A Tale of Two Cinemas: The Mixed Reactions to Reimagining a Historic Building

Photo credit: Yo shi

It’s not everyday you see the sale of a historic building, even in the commercial real estate market. Yet, in the last 3 years, Los Angeles has witnessed two high profile sales of legendary movie theaters. Since their sales, both of these theaters have more or less been in limbo. But we’re finally starting to see some stirrings that indicate their projectors may fire up again soon. 

Netflix’s Restoration of the Egyptian Theater

Few Los Angeles movie theaters command devotion like the historic Egyptian Theatre. Renowned showman Sid Grauman designed the theater as part of his “big three” themed movie houses. The other two were the legendary Chinese Theatre (currently owned by TLC) and El Capitan Theatre (currently owned by Disney). 

Built in the 1920s, the Egyptian Theatre capitalized on America’s Egyptomania. With its columnated courtyard entry, painted hieroglyphics, and gilded motif, its strikingly exotic design won over generations of moviegoers. But its programming, primarily overseen by American Cinematheque, showed the Egyptian Theatre was just as much substance as style.

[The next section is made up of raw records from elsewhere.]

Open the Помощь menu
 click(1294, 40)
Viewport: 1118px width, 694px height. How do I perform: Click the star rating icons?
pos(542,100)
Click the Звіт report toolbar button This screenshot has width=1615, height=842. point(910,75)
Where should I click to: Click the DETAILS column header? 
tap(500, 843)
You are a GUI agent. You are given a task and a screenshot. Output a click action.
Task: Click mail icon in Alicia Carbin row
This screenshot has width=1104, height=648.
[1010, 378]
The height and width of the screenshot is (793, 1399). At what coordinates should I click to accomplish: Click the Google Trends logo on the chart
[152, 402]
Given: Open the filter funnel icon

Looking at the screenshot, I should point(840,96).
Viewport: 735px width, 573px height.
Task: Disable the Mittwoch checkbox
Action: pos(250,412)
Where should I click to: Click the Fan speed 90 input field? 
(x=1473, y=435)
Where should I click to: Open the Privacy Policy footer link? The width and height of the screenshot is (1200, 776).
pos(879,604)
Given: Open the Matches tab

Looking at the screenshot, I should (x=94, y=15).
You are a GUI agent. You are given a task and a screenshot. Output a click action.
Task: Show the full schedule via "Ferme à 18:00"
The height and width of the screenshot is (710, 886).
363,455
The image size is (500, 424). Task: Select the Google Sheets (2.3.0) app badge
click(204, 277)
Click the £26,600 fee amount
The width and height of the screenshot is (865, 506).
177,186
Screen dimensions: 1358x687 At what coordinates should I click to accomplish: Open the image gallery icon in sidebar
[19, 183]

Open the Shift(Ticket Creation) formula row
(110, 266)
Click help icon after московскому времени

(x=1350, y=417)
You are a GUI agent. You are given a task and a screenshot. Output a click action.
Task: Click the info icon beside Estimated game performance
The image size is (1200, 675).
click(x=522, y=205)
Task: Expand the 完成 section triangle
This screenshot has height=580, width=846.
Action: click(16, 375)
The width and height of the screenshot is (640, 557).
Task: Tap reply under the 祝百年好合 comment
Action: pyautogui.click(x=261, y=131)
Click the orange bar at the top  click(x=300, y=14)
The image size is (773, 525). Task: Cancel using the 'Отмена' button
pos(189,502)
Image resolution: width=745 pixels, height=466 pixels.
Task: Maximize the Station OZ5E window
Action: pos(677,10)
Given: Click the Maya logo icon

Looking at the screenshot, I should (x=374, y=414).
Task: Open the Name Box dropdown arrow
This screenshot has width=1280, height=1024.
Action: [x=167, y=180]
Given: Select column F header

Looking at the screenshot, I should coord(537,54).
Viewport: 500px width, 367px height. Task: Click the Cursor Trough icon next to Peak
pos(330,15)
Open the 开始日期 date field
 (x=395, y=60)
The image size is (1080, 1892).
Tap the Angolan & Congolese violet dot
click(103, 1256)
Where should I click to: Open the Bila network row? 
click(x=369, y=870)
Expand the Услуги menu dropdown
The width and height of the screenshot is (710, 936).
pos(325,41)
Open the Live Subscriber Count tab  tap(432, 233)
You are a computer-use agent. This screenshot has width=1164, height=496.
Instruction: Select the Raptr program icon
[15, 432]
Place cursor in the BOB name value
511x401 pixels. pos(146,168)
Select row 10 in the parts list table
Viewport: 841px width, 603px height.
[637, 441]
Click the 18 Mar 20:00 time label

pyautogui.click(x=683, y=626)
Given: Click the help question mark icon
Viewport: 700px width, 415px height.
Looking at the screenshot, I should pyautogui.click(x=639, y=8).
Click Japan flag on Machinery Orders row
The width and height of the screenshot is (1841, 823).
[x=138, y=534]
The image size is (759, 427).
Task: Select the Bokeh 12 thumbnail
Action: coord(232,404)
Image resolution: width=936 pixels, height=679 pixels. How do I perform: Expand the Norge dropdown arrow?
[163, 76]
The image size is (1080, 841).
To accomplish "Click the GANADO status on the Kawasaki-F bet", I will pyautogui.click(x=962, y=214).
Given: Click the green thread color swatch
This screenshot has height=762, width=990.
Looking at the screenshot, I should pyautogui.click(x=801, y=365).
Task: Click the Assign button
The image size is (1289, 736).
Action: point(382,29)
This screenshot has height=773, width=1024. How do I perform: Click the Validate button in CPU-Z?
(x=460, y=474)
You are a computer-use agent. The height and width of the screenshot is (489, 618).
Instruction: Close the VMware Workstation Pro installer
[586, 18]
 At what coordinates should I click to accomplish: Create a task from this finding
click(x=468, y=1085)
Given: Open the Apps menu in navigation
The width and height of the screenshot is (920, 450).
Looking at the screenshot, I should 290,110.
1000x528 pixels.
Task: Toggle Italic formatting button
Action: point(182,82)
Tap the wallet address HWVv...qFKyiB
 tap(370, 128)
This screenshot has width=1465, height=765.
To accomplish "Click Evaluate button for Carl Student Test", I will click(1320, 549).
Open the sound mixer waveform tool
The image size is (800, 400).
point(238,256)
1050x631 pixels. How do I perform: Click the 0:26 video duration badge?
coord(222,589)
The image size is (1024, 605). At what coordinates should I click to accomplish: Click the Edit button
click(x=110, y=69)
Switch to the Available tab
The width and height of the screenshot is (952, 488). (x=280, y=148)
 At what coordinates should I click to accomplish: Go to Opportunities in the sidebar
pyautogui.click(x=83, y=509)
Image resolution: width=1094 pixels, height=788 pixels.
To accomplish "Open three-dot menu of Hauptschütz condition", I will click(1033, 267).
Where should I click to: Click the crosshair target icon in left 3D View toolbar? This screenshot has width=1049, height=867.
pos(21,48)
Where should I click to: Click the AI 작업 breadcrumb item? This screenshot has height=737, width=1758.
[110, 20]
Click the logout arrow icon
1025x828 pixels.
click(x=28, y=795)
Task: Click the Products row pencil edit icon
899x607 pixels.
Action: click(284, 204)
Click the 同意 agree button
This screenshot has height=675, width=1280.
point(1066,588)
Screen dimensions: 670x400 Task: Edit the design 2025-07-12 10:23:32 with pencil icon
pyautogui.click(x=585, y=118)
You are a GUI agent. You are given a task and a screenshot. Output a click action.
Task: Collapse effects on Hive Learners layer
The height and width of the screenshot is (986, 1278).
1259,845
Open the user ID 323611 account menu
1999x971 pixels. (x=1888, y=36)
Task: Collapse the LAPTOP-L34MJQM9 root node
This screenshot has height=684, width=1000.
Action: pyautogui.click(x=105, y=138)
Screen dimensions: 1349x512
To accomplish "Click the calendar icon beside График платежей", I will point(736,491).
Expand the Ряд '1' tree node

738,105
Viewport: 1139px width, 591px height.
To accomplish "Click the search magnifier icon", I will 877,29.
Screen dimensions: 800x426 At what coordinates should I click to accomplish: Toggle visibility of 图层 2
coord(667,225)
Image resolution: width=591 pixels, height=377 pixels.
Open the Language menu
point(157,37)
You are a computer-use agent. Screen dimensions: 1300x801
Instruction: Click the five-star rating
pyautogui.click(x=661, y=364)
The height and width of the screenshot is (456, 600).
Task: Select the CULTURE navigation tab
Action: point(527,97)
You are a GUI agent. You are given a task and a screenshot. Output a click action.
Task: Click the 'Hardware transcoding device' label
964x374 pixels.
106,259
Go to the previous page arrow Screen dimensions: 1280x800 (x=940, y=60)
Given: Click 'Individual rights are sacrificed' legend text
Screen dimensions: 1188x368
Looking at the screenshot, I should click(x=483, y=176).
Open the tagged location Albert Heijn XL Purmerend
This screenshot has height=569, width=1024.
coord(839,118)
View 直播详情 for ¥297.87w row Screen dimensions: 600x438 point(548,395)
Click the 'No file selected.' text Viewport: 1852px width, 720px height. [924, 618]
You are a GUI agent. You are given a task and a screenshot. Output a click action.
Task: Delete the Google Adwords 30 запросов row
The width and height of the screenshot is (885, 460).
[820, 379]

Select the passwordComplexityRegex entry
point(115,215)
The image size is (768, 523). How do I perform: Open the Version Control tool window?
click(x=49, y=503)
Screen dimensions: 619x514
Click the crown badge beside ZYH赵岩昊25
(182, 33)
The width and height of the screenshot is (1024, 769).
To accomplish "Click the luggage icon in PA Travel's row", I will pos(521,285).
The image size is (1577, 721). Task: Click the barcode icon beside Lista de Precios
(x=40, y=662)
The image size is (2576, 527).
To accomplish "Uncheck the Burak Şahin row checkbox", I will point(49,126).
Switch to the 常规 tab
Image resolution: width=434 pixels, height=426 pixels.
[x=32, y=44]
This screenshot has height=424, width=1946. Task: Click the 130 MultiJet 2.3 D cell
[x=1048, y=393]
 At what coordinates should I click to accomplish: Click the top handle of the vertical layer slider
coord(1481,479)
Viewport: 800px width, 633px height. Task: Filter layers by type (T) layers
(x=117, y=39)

The Controversial Acquisition of a Historic Building 

Perhaps that’s why the purchase of the historic building generated such controversy. Netflix, a company who’s streaming platform finds it often at odds with the traditional cinematic experience, offered to buy the Egyptian Theatre in 2019. Despite public outcries, American Cinematheque agreed to the sale. By May 2020, Netflix had acquired the historic building. Its doors have remained (mostly) closed since then as Netflix commences with renovations costing well into the millions. 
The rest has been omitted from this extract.